We disagree on NN, although I respect those who fear getting the government involved will just make worse problems. But there's a lot of misinformation being spread, and some of it seems to have influenced your colleagues.
Comcast filed that the traffic shaping is "needed" and George writes "there will always be a need for practical network management solutions that ensure per-user fairness and not per-session fairness." That turns out not to be true. The best evidence is that neither the largest U.S. provider (AT&T) or third largest (Verizon) do anything like the Comcast traffic shaping. Their top officials have said that won't change.
The first question here is empirical: can Comcast add enough bandwidth to virtually eliminate this problem at a reasonable cost? Since AT&T and Verizon have done it and report strong profits on their broadband service, the cost cannot be too high. In fact, I've calculated that the added cost to virtually eliminate congestion on a network like Comcast's is likely close to 10 cents/month/subscriber. That won't guarantee getting through during massive peaks like 9/11 or multiple cable breaks, but means 99+% of the time I can watch digital quality TV from ABC or NBC.

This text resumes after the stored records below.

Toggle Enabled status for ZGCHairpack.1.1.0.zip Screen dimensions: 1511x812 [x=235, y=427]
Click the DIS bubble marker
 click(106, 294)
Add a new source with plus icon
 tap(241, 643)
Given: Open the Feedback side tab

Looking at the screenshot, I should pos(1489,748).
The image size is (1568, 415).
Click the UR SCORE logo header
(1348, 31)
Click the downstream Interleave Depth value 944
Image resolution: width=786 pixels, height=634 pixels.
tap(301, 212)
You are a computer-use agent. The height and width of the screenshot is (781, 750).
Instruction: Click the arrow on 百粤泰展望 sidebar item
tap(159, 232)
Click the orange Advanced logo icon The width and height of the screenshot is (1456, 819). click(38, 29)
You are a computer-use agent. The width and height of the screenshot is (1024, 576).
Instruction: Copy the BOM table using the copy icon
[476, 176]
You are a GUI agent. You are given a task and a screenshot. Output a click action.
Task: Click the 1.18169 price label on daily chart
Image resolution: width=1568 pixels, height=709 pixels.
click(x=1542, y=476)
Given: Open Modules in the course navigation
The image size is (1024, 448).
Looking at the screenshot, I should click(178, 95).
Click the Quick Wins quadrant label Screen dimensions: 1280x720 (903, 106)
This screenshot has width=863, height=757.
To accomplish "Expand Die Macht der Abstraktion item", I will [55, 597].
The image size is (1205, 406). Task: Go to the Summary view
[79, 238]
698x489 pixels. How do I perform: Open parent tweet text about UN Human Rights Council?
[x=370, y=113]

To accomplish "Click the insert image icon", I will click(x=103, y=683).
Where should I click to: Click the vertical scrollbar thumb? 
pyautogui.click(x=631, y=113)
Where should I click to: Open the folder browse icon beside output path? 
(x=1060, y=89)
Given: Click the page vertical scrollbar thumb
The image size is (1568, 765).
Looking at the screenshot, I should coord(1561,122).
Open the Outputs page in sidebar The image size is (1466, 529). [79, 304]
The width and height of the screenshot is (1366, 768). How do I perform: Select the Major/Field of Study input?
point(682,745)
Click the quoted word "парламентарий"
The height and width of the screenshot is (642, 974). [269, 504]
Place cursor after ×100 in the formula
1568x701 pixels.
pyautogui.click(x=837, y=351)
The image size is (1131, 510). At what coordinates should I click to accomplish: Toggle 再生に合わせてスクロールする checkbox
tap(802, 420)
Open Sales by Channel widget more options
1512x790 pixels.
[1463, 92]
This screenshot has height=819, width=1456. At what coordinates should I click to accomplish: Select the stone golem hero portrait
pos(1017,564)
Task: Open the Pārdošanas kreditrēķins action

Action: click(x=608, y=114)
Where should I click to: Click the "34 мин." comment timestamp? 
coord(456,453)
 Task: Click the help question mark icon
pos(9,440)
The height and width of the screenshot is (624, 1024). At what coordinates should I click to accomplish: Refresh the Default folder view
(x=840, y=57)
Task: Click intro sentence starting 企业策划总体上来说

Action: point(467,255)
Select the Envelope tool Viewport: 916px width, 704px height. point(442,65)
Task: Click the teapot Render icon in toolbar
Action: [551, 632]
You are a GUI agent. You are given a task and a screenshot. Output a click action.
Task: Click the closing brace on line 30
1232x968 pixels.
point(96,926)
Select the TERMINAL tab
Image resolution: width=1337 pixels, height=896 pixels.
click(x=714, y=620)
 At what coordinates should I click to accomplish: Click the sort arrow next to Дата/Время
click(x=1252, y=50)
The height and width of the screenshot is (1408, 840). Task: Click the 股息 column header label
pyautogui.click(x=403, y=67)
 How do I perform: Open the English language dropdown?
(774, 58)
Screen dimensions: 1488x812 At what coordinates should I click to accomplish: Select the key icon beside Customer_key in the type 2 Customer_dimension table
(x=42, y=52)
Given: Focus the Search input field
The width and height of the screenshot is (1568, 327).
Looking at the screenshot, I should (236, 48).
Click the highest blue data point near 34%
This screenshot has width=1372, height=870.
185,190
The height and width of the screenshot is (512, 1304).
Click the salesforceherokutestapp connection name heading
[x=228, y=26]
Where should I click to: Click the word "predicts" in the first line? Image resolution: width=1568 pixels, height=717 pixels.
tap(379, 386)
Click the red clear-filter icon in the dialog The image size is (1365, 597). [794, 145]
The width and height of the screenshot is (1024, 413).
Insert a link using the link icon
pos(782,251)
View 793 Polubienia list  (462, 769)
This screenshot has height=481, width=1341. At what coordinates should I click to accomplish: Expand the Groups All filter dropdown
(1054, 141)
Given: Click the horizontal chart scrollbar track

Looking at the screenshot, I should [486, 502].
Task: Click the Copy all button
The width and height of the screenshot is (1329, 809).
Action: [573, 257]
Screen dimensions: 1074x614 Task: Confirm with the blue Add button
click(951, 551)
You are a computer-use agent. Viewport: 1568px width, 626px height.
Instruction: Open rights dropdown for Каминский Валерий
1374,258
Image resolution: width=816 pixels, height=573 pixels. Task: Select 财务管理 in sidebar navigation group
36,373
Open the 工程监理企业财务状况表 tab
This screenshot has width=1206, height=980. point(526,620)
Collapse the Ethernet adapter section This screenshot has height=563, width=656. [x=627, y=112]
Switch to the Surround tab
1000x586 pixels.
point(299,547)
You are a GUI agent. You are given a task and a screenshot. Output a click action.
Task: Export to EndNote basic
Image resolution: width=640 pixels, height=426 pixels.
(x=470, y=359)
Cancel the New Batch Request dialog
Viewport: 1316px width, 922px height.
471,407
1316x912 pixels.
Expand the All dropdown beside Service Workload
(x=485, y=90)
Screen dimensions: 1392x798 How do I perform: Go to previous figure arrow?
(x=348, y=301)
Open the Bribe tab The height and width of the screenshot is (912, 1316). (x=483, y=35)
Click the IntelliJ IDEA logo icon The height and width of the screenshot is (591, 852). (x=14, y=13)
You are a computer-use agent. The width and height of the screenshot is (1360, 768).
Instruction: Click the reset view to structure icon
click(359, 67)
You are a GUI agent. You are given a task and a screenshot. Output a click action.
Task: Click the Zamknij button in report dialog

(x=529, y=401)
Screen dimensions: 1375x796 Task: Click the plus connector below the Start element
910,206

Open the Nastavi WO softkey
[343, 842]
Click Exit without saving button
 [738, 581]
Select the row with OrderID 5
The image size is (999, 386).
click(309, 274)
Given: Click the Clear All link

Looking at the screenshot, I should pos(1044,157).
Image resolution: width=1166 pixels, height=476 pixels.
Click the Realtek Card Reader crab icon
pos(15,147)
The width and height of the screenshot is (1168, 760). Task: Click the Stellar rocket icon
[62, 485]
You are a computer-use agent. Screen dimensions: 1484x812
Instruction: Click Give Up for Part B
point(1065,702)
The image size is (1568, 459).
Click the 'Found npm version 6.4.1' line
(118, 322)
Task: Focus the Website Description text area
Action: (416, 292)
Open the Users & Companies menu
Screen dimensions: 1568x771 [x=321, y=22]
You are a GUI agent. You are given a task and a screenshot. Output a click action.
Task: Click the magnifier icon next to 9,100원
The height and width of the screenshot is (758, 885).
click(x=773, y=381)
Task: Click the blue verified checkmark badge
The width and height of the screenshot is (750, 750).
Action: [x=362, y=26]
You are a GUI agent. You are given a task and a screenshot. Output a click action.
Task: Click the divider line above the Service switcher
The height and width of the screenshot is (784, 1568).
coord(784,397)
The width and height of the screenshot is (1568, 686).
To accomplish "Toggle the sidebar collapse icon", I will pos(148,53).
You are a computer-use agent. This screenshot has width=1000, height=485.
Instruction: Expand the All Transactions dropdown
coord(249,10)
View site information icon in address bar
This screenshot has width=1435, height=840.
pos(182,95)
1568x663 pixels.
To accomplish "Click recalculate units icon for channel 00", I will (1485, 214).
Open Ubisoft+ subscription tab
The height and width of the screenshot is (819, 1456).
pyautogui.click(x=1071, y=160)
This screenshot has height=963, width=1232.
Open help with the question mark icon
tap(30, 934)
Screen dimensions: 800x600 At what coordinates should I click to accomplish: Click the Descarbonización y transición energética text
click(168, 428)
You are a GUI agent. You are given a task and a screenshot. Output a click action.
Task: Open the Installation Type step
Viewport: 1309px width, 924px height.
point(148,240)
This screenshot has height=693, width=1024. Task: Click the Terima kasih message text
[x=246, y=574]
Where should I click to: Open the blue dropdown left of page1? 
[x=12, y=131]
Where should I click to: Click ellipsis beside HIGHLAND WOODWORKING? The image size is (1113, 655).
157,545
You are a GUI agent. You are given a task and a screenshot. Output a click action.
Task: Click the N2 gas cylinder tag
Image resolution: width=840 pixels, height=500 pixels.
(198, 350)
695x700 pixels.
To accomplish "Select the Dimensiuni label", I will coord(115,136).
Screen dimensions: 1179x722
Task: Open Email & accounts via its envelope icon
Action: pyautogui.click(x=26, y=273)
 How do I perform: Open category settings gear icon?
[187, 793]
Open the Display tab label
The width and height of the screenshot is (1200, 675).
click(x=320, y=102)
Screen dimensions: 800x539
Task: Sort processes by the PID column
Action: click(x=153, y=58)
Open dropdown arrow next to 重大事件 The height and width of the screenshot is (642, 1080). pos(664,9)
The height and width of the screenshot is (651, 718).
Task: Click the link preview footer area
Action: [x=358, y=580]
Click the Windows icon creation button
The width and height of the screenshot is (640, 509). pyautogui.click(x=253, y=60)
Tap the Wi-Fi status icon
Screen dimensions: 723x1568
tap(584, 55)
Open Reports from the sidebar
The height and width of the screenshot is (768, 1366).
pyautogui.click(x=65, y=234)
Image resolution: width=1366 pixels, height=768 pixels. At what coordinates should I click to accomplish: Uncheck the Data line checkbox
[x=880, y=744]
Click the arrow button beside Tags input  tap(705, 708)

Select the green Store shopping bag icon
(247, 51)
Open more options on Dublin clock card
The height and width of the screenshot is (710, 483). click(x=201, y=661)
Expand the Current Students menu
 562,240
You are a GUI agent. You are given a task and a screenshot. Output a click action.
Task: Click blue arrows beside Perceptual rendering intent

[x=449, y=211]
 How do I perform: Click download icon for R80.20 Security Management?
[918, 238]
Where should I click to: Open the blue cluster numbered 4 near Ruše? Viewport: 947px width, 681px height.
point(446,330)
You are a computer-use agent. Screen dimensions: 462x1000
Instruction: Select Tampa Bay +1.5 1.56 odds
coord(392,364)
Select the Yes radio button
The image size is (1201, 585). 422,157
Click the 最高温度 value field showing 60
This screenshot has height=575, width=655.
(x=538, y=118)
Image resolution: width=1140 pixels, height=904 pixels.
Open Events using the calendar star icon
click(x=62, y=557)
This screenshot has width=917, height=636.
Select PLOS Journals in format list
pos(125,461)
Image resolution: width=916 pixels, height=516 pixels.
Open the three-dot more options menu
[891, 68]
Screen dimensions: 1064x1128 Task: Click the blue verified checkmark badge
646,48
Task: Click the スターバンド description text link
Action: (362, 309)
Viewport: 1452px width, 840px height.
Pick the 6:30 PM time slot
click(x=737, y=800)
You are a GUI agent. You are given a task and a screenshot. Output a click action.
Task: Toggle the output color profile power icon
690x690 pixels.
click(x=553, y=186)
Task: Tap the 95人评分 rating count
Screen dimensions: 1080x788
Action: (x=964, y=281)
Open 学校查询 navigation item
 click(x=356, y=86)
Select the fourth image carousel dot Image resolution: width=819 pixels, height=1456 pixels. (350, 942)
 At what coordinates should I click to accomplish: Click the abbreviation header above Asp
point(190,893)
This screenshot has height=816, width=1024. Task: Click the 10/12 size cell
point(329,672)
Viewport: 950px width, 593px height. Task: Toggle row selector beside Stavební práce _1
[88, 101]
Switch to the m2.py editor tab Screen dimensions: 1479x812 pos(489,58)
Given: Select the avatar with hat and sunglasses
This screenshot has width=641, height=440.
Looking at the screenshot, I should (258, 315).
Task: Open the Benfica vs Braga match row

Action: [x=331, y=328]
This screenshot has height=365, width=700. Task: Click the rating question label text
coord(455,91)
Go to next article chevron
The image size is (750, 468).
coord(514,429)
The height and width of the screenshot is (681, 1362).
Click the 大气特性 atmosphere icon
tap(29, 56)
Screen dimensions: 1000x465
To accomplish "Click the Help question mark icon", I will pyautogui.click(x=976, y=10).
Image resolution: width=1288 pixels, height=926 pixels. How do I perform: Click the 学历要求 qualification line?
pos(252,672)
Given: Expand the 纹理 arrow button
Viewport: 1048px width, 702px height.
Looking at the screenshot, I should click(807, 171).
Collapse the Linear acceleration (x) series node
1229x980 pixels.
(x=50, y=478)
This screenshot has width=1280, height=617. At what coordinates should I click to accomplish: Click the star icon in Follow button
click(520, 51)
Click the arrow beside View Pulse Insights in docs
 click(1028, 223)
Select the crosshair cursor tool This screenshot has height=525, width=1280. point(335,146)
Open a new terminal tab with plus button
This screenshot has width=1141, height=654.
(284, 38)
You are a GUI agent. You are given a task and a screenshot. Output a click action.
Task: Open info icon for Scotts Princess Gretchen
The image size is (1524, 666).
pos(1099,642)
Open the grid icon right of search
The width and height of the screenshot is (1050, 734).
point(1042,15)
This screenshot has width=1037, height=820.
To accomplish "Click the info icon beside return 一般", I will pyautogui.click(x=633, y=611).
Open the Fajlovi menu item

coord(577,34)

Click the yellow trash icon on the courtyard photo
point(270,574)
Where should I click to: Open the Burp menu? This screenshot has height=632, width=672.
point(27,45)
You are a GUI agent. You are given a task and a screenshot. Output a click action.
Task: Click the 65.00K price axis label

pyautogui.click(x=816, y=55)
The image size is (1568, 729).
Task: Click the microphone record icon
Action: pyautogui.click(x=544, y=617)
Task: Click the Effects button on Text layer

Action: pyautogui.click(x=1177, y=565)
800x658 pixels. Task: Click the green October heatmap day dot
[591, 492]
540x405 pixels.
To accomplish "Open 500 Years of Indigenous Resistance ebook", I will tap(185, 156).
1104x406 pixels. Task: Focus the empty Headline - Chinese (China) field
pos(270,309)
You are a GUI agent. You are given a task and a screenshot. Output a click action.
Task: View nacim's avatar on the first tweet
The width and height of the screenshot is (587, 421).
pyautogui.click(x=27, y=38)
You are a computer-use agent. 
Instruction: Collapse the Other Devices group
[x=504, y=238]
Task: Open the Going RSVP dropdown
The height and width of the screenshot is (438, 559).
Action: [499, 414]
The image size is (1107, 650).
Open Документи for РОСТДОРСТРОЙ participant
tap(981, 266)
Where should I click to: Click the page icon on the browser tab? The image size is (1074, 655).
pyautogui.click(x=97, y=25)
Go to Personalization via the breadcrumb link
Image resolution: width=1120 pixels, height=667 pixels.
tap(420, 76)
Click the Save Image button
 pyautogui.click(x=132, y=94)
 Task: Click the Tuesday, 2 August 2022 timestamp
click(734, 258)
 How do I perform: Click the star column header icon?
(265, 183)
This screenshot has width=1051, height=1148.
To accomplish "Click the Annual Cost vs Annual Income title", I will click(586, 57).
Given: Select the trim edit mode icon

That doesn't mean NN is necessarily right. While the cost in this instance is small, it's not zero. Regulation always has a downside. But other networks without caps have proven the realworld traffic can be handled, so the argument "you must shape for any network" should be pulled off the table.
Ironically, Comcast provides the information that working without shaping is very practical. Their filing pointed out that they have no need for it on their downstream, because the bandwidth they have is more than sufficient. Similar is true in DSL and fiber networks, and will be true on the cable upstream as DOCSIS 3.0 deploys. Ordinary node splitting, etc. can pretty much solve the problem meantime at a "reasonable" cost.
As you know, I'm always happy to share information if I have it. Let's all work towards "evidence-based policy" and "falsifiable claims," empirically informed. I think it's particularly important in D.C., where nine out of ten voices support the lobbyist's line and rarely have the depth to check further. There's much less money for those simply looking for the facts and public interest, so the voices are much weaker. I call it "publication bias" - the typical "nonpartisan" event in D.C. has a majority of the speakers taking significant money fromthe providers.
I think we all want to do better, whether right or left.